6.3 Communication Preferences

Marketing Communications: You may opt out of promotional emails by following the unsubscribe instructions in those communications or updating your preferences in your account settings.

Service Communications: Certain communications related to your account security, service updates, and important policy changes cannot be opted out of while you maintain an account.

6.4 Cookie Controls

You can control cookies through your browser settings and choose to accept, reject, or receive notifications about cookies. Note that disabling certain cookies may limit your ability to use some features of our Services.

7. Changes to This Privacy Policy

We may update this Privacy Policy from time to time to reflect changes in our practices, technology, legal requirements, or other factors. When we make material changes to this Policy, we will:

  • Update the "Last Updated" date at the top of this Policy
  • Provide notice through our Services or by email to your registered email address
  • Obtain your consent where required by applicable law

We encourage you to review this Policy periodically to stay informed about our privacy practices.
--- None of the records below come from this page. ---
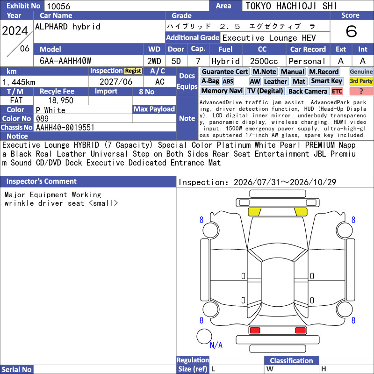Click the Additional Grade label
The width and height of the screenshot is (374, 374).
click(193, 38)
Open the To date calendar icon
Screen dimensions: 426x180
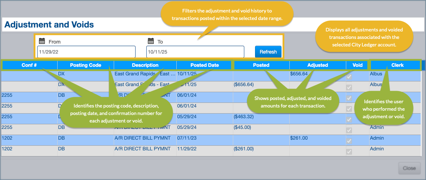click(151, 41)
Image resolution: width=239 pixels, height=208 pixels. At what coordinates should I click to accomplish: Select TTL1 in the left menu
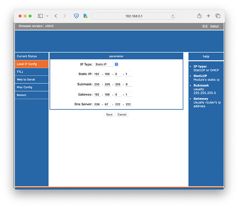[32, 72]
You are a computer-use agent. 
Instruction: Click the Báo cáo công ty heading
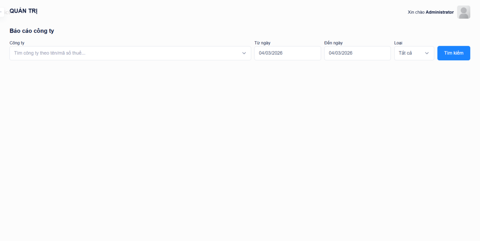[32, 31]
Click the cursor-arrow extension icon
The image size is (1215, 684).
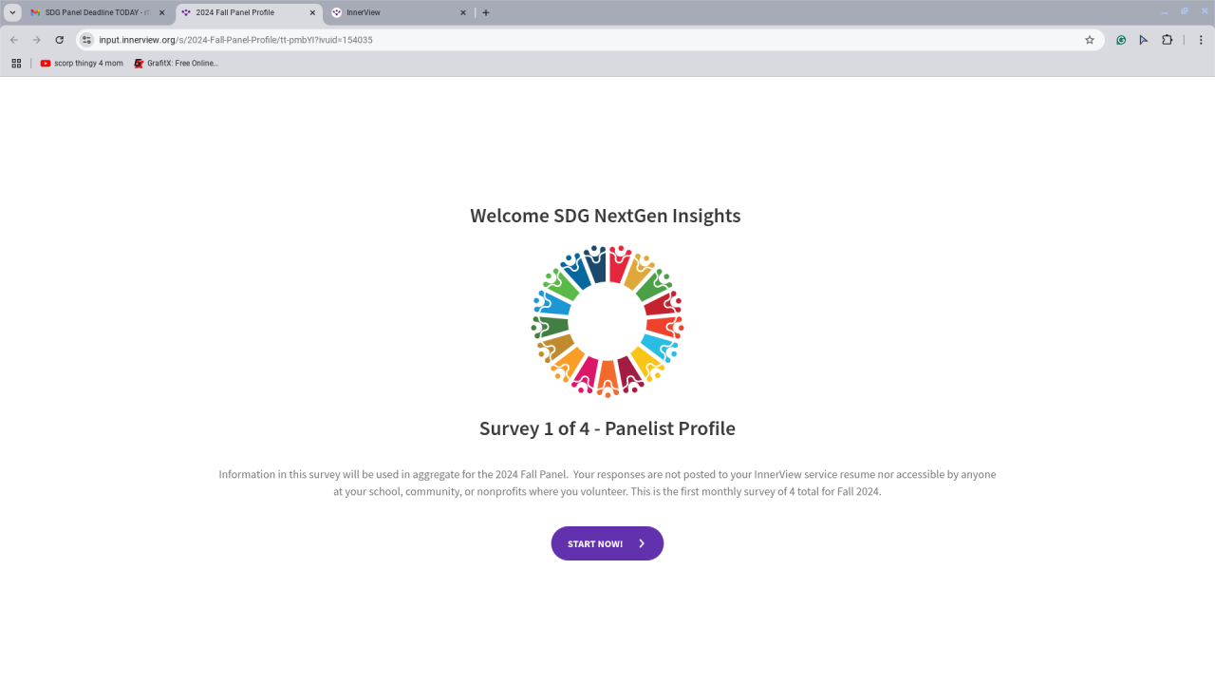pyautogui.click(x=1144, y=40)
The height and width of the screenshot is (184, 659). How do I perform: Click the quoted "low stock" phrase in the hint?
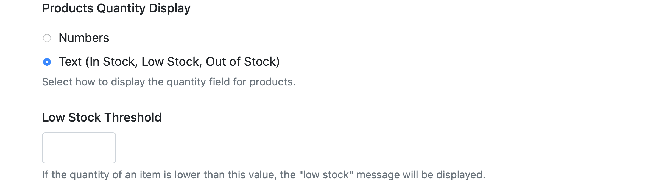click(x=326, y=175)
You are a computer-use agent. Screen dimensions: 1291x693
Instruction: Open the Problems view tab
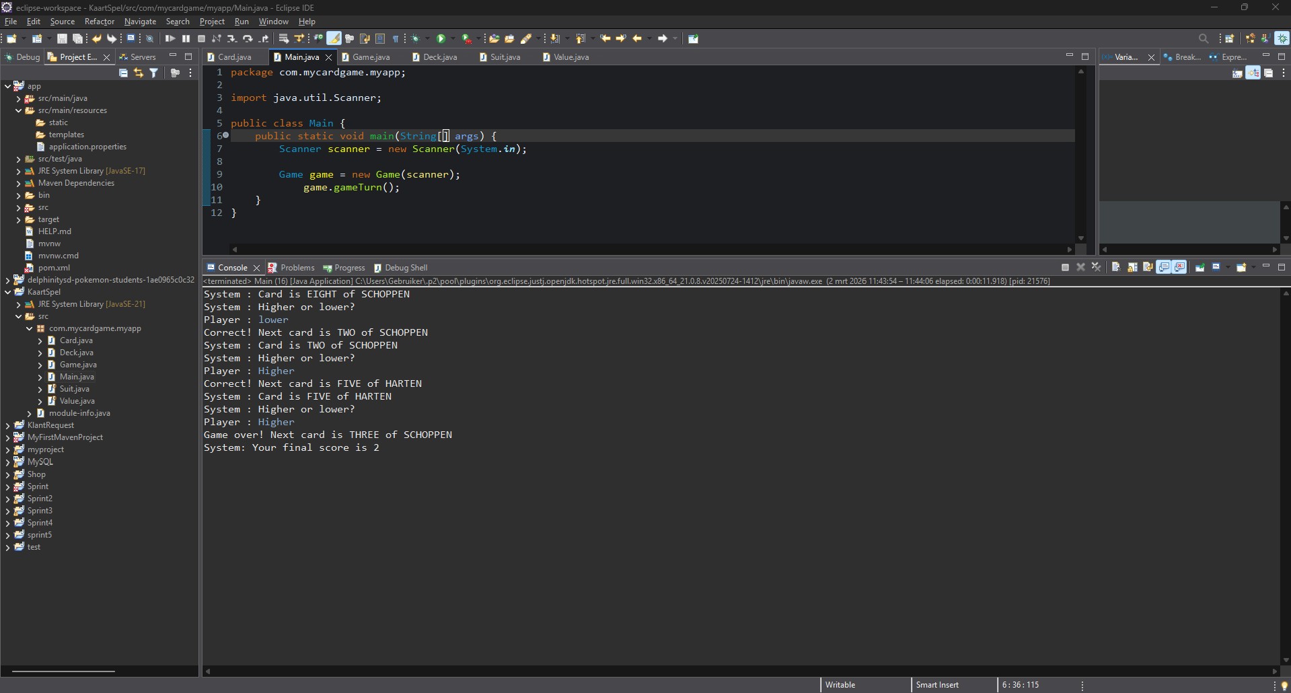pyautogui.click(x=297, y=268)
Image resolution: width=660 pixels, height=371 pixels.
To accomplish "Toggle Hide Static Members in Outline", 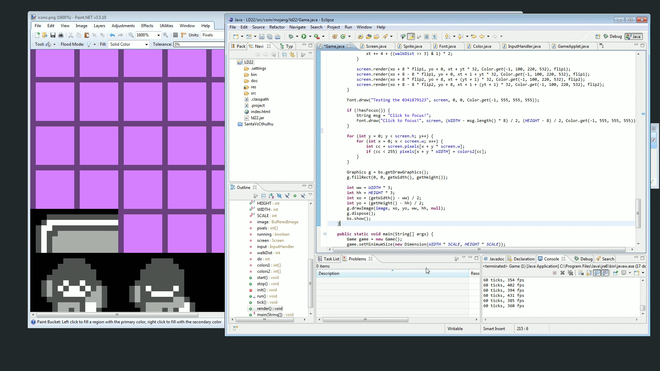I will 287,196.
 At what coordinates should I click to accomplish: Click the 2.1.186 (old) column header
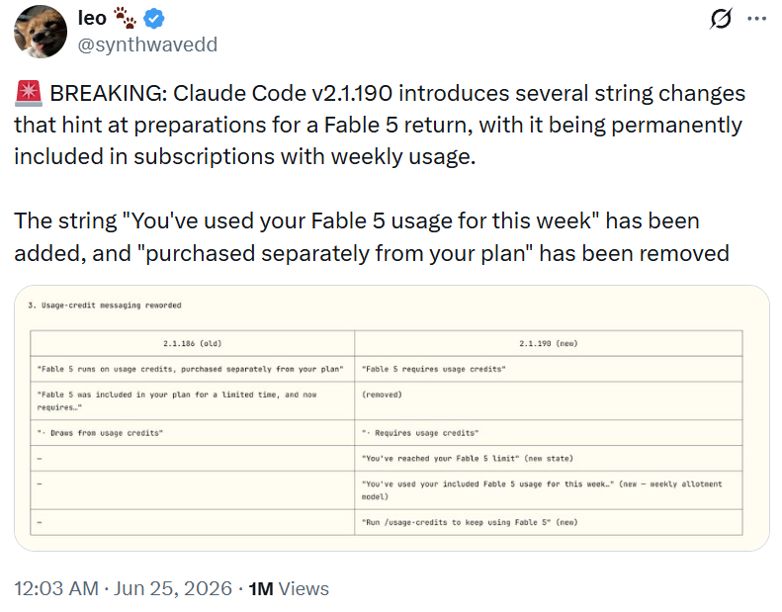[193, 344]
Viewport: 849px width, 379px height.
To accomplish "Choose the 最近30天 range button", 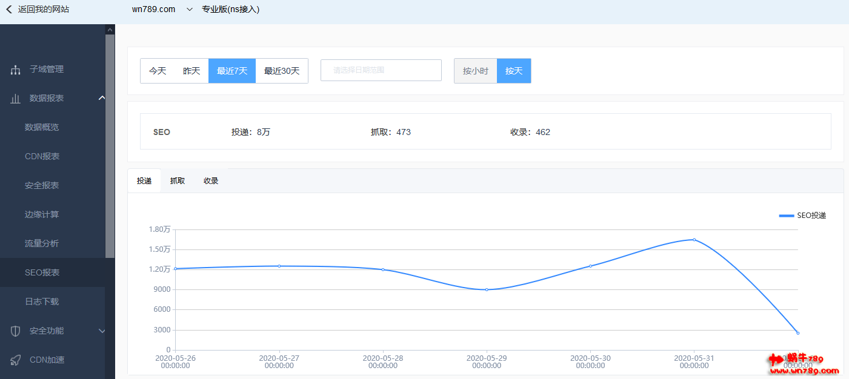I will tap(282, 71).
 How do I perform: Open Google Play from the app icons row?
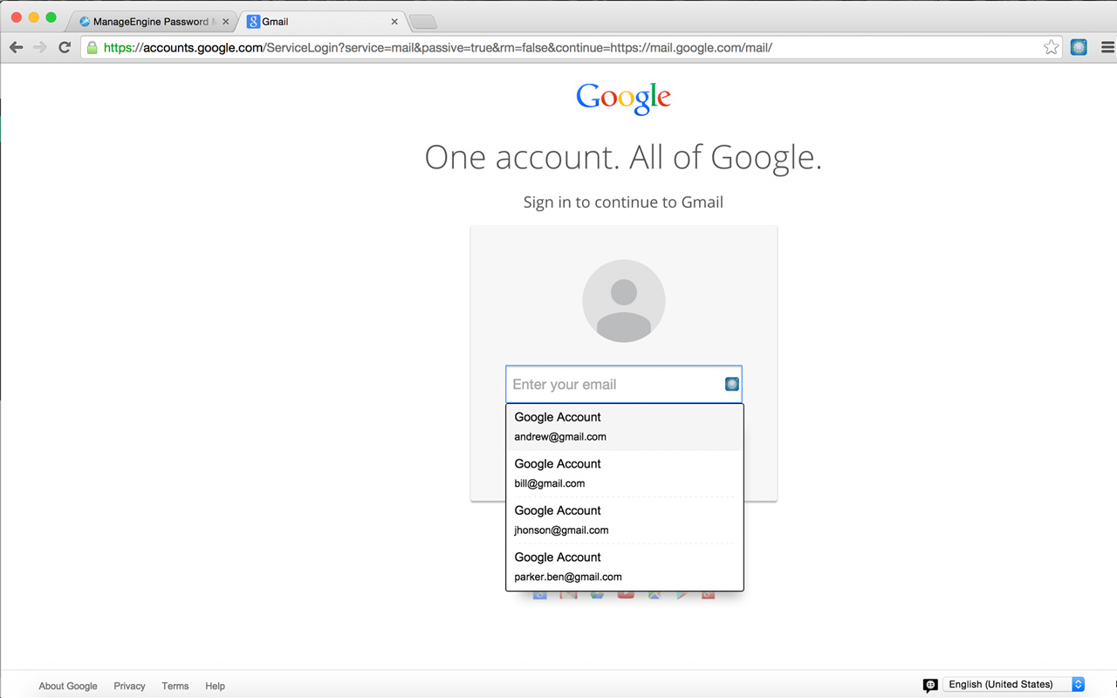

Your continued use of our Services after changes become effective constitutes acceptance of the updated Policy.

8. Contact Information

If you have questions, concerns, or requests regarding this Privacy Policy or our privacy practices, please contact us:

Email: legal@outthink.pro

For data protection inquiries or to exercise your privacy rights, please include "Privacy Request" in your email subject line and provide sufficient detail for us to understand and respond to your request.

We will respond to privacy-related inquiries within thirty (30) days of receipt, or as otherwise required by applicable law.

This Privacy Policy is part of our Terms of Service and is incorporated by reference into that agreement. Capitalized terms not defined in this Policy have the meanings given in our Terms of Service.